Cautious Wealthy Investors Play Waiting GameWealthy investors are pulling back from the markets because they fear the global financial crisis may not be over.

Despite policy makers like Ben Bernanke of the US Federal Reserve hinting that an economic turnaround is just around the corner, investors are cautious about buying.

None out of 10 high-net worth investors – those with at least $1m in disposable cash – say they can see opportunities, but just over two-thirds believe the risk of price falls is too much of a clear and present danger to encourage them to buy.

Only 28% told Barclays Bank, which compiled the report, that they would increase their portfolios over the next 12 months.

“This caution is repeated worldwide by wealthy investors,” said a Barclays spokesman.

Straightforward investments

“These investors have seen the volatility in the markets and do not have the confidence to start buying again just yet.”

Most wealthy investors are simply playing a waiting game to see how the world economy pans out, said the bank.

They understand that policy-makers are talking up the prospects of recovery, but 58% confirmed they will make no changes to domestic stocks, while 65% will not alter their exposure to hedge funds.

The bank argues that wealthy investors do not want to move in case they regret making changes.

“Most feel they want more information. They want simple decisions and no complications. More than 50% said they will only invest in markets they know and understand,” said a spokesman.

Fear of risk

Investors that are buying are sticking to simple purchases, like property, cash and government bonds because they feel these offer less risk and greater security.

“They perceive complicated financial products played a major role in undermining the markets in the lead up to global recession and the banking crisis,” said the spokesman. “They do not want to get involved in the same problems again.

“Mistrust and concern over how central banks and governments handled the crisis are key factors in why the wealthy are not investing,” said the spokesman.
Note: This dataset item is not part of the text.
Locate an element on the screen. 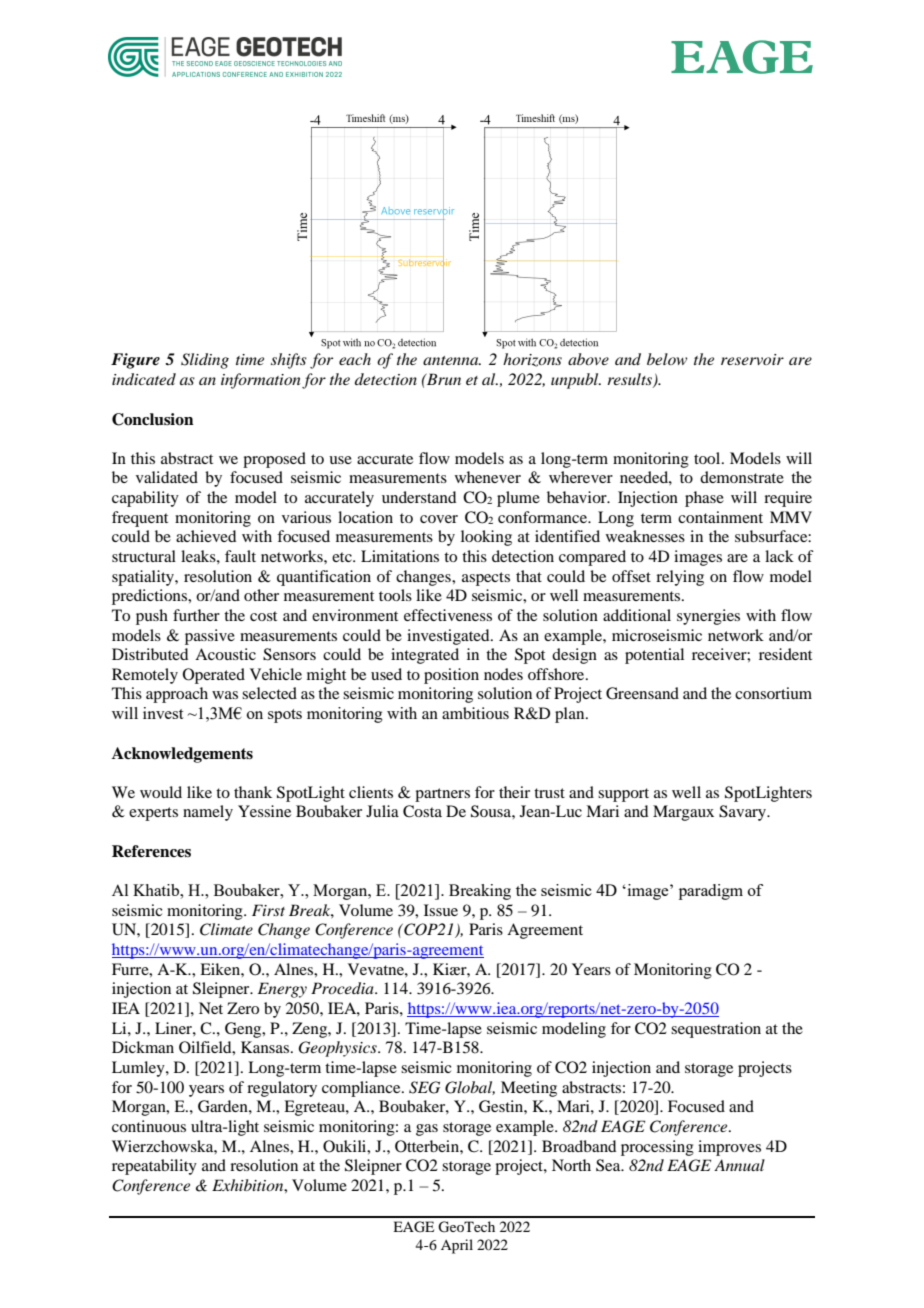 Image resolution: width=924 pixels, height=1308 pixels. Brun is located at coordinates (443, 379).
The report revealed investors from India, Spain and Hong Kong have poor opinions about how the financial crisis was managed, while only a third of wealthy investors in the US feel President Obama has come through the economic difficulties with credit.

Top of the agenda for many of the wealthy, says the bank, is the quality of information coming from financial providers that sets out clearly what risk and returns to expect.